Each line below needs to be duplicated without alteration.

Collected data entries:
+ + + + + + +
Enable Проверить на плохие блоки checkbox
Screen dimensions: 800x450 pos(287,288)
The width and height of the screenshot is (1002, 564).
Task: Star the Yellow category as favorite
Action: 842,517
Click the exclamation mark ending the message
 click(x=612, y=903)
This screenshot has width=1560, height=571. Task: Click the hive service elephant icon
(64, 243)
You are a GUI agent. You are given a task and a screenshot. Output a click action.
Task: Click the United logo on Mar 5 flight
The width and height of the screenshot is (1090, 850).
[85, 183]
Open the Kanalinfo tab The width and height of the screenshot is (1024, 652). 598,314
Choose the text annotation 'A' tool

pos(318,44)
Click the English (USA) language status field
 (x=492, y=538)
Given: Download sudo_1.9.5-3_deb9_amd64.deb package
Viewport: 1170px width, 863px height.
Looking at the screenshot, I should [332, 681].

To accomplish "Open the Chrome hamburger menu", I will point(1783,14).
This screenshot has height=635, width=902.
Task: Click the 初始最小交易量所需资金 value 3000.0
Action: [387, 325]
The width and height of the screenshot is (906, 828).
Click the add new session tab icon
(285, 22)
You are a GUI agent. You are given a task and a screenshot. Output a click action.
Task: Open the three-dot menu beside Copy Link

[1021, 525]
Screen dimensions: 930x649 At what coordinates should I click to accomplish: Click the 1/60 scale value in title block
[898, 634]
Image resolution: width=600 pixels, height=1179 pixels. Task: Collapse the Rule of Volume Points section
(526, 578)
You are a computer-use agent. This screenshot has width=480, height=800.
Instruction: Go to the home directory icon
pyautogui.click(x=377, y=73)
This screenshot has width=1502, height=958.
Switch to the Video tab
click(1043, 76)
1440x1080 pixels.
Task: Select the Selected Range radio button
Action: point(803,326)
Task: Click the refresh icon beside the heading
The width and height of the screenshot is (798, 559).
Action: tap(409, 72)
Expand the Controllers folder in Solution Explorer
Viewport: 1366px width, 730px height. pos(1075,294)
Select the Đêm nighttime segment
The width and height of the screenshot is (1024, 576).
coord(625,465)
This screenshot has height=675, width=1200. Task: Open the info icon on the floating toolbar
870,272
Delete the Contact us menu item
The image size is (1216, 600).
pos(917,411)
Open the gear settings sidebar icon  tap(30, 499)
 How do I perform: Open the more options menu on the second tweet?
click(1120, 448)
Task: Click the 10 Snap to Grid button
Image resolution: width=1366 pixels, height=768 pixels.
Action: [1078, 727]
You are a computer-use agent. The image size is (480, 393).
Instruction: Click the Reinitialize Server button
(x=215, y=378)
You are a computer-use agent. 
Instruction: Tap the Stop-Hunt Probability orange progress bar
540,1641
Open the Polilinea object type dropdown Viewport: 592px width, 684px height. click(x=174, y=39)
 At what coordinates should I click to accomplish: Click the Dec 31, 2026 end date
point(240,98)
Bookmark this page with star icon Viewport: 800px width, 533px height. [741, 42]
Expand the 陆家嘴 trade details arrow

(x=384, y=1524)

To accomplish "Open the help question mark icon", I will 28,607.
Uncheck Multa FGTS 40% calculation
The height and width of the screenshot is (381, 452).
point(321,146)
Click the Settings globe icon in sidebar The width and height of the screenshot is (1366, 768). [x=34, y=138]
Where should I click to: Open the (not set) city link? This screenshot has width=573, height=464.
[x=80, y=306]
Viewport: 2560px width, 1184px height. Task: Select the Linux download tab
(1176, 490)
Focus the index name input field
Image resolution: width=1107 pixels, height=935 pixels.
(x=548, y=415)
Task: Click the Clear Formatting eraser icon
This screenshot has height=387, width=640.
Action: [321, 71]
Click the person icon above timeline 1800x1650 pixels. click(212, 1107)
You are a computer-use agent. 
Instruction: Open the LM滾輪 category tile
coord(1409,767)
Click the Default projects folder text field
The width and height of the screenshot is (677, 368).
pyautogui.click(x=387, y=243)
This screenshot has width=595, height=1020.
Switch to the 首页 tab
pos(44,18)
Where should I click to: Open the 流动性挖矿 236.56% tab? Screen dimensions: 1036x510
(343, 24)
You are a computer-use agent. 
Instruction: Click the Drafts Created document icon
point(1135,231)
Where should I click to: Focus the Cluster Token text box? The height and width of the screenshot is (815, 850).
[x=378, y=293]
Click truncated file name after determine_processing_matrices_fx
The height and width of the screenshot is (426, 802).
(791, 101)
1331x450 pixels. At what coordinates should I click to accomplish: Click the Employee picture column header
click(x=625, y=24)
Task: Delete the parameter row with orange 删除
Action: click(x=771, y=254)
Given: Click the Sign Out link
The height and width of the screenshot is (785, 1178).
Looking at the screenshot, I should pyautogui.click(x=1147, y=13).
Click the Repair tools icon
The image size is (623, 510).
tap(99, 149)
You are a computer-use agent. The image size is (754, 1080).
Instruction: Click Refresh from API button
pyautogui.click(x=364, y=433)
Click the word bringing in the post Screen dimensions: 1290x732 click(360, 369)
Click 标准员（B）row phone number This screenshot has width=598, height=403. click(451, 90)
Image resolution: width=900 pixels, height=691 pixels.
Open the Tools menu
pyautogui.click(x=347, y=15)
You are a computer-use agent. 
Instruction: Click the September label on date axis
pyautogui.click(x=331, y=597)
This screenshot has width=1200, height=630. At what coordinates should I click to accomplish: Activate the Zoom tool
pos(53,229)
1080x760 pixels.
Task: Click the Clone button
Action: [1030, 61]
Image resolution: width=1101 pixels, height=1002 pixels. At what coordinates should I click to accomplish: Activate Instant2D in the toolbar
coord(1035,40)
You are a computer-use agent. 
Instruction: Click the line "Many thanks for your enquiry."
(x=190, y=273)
+ + + + + + +
→ **Task answer**
Enable Проверить на плохие блоки checkbox
Screen dimensions: 800x450 pos(287,288)
The width and height of the screenshot is (1002, 564).
Task: Star the Yellow category as favorite
Action: 842,517
Click the exclamation mark ending the message
 click(x=612, y=903)
This screenshot has width=1560, height=571. Task: Click the hive service elephant icon
(64, 243)
You are a GUI agent. You are given a task and a screenshot. Output a click action.
Task: Click the United logo on Mar 5 flight
The width and height of the screenshot is (1090, 850).
[85, 183]
Open the Kanalinfo tab The width and height of the screenshot is (1024, 652). 598,314
Choose the text annotation 'A' tool

pos(318,44)
Click the English (USA) language status field
 (x=492, y=538)
Given: Download sudo_1.9.5-3_deb9_amd64.deb package
Viewport: 1170px width, 863px height.
Looking at the screenshot, I should [332, 681].

To accomplish "Open the Chrome hamburger menu", I will point(1783,14).
This screenshot has height=635, width=902.
Task: Click the 初始最小交易量所需资金 value 3000.0
Action: [387, 325]
The width and height of the screenshot is (906, 828).
Click the add new session tab icon
(285, 22)
You are a GUI agent. You are given a task and a screenshot. Output a click action.
Task: Open the three-dot menu beside Copy Link

[1021, 525]
Screen dimensions: 930x649 At what coordinates should I click to accomplish: Click the 1/60 scale value in title block
[898, 634]
Image resolution: width=600 pixels, height=1179 pixels. Task: Collapse the Rule of Volume Points section
(526, 578)
You are a computer-use agent. This screenshot has width=480, height=800.
Instruction: Go to the home directory icon
pyautogui.click(x=377, y=73)
This screenshot has width=1502, height=958.
Switch to the Video tab
click(1043, 76)
1440x1080 pixels.
Task: Select the Selected Range radio button
Action: point(803,326)
Task: Click the refresh icon beside the heading
The width and height of the screenshot is (798, 559).
Action: tap(409, 72)
Expand the Controllers folder in Solution Explorer
Viewport: 1366px width, 730px height. pos(1075,294)
Select the Đêm nighttime segment
The width and height of the screenshot is (1024, 576).
coord(625,465)
This screenshot has height=675, width=1200. Task: Open the info icon on the floating toolbar
870,272
Delete the Contact us menu item
The image size is (1216, 600).
pos(917,411)
Open the gear settings sidebar icon  tap(30, 499)
 How do I perform: Open the more options menu on the second tweet?
click(1120, 448)
Task: Click the 10 Snap to Grid button
Image resolution: width=1366 pixels, height=768 pixels.
Action: [1078, 727]
You are a computer-use agent. The image size is (480, 393).
Instruction: Click the Reinitialize Server button
(x=215, y=378)
You are a computer-use agent. 
Instruction: Tap the Stop-Hunt Probability orange progress bar
540,1641
Open the Polilinea object type dropdown Viewport: 592px width, 684px height. click(x=174, y=39)
 At what coordinates should I click to accomplish: Click the Dec 31, 2026 end date
point(240,98)
Bookmark this page with star icon Viewport: 800px width, 533px height. [741, 42]
Expand the 陆家嘴 trade details arrow

(x=384, y=1524)

To accomplish "Open the help question mark icon", I will 28,607.
Uncheck Multa FGTS 40% calculation
The height and width of the screenshot is (381, 452).
point(321,146)
Click the Settings globe icon in sidebar The width and height of the screenshot is (1366, 768). [x=34, y=138]
Where should I click to: Open the (not set) city link? This screenshot has width=573, height=464.
[x=80, y=306]
Viewport: 2560px width, 1184px height. Task: Select the Linux download tab
(1176, 490)
Focus the index name input field
Image resolution: width=1107 pixels, height=935 pixels.
(x=548, y=415)
Task: Click the Clear Formatting eraser icon
This screenshot has height=387, width=640.
Action: [321, 71]
Click the person icon above timeline 1800x1650 pixels. click(212, 1107)
You are a computer-use agent. 
Instruction: Open the LM滾輪 category tile
coord(1409,767)
Click the Default projects folder text field
The width and height of the screenshot is (677, 368).
pyautogui.click(x=387, y=243)
This screenshot has width=595, height=1020.
Switch to the 首页 tab
pos(44,18)
Where should I click to: Open the 流动性挖矿 236.56% tab? Screen dimensions: 1036x510
(343, 24)
You are a computer-use agent. 
Instruction: Click the Drafts Created document icon
point(1135,231)
Where should I click to: Focus the Cluster Token text box? The height and width of the screenshot is (815, 850).
[x=378, y=293]
Click truncated file name after determine_processing_matrices_fx
The height and width of the screenshot is (426, 802).
(791, 101)
1331x450 pixels. At what coordinates should I click to accomplish: Click the Employee picture column header
click(x=625, y=24)
Task: Delete the parameter row with orange 删除
Action: click(x=771, y=254)
Given: Click the Sign Out link
The height and width of the screenshot is (785, 1178).
Looking at the screenshot, I should pyautogui.click(x=1147, y=13).
Click the Repair tools icon
The image size is (623, 510).
tap(99, 149)
You are a computer-use agent. The image size is (754, 1080).
Instruction: Click Refresh from API button
pyautogui.click(x=364, y=433)
Click the word bringing in the post Screen dimensions: 1290x732 click(360, 369)
Click 标准员（B）row phone number This screenshot has width=598, height=403. click(451, 90)
Image resolution: width=900 pixels, height=691 pixels.
Open the Tools menu
pyautogui.click(x=347, y=15)
You are a computer-use agent. 
Instruction: Click the September label on date axis
pyautogui.click(x=331, y=597)
This screenshot has width=1200, height=630. At what coordinates should I click to accomplish: Activate the Zoom tool
pos(53,229)
1080x760 pixels.
Task: Click the Clone button
Action: [1030, 61]
Image resolution: width=1101 pixels, height=1002 pixels. At what coordinates should I click to accomplish: Activate Instant2D in the toolbar
coord(1035,40)
You are a computer-use agent. 
Instruction: Click the line "Many thanks for your enquiry."
(x=190, y=273)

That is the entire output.